También habremos de rememorar que antes, durante y después de la Revolución Mexicana, gran parte, si no es que la mayoría, de los Presidentes de nuestro país tuvieron una formación castrense o fueron militares, y que no fue hasta el sexenio de Miguel Alemán Valdez, en 1946, cuando se ha considerado el inicio formal de las presidencias de origen eminentemente civil.

En épocas recientes, y me refiero de dos a tres sexenios para acá, se ha retomado con singular enjundia y polarización, el debate sobre las funciones generales y especiales que deben constitucionalmente atribuirse a las fuerzas armadas.
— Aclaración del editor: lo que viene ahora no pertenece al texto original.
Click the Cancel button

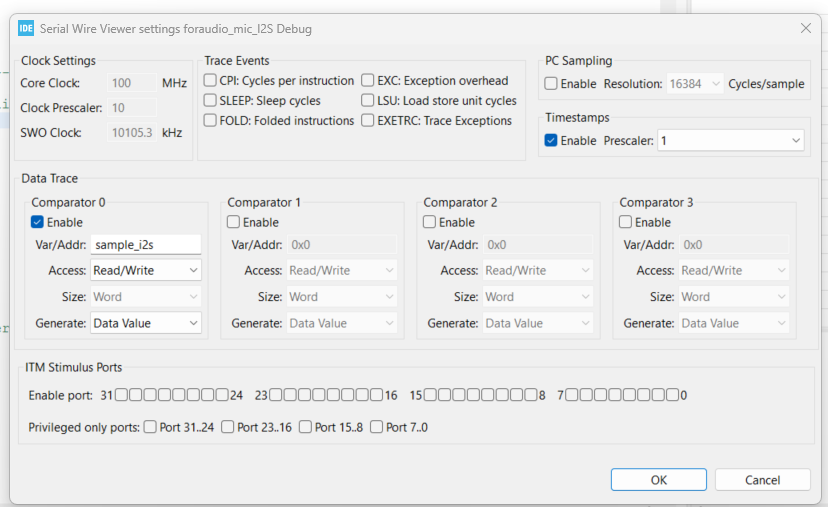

En este contexto, y las más de las veces sin un sustento legal, se han utilizado a los soldados mexicanos para enfrentar a la llamada delincuencia organizada, perseguir grupos de narcotraficantes, ejecutar obras de construcción de aeropuertos, trasportar hidrocarburos, distribuir textos de libro gratuitos, edificar instituciones bancarias, habilitar hospitales de emergencia para enfrentar crisis sanitarias, realizar funciones de contención de migrantes, abajo y arriba de la República, y, recientemente, se les otorgaron facultades legales para actuar como policías en la prevención y persecución delincuencial, abonando a las labores de seguridad pública.

Es una premisa básica e indispensable de cualquier Estado moderno, el que las fuerzas castrenses deben circunscribir su competencia a la defensa de la soberanía nacional, seguridad interior (que no es sinónimo de seguridad pública) y auxilio a la población en circunstancias realmente extraordinarias. El resto de las labores hasta ahora asignadas deben asumirla, más temprano que tarde, las instituciones civiles.

Pero tampoco debemos dejar de considerar la posibilidad de, en algún momento histórico determinado, reconvertir a parte o la totalidad de las fuerzas armadas en cuerpos entrenados de policías nacionales, como ya se ha realizado en otros países, donde inclusive, no existen ejércitos. Pero ello se deberá hacer una planeación estratégica clara y explícita, y, evidentemente, con el consentimiento y participación de todos los involucrados, circunstancia ésta que, hasta ahora, no ha acaecido.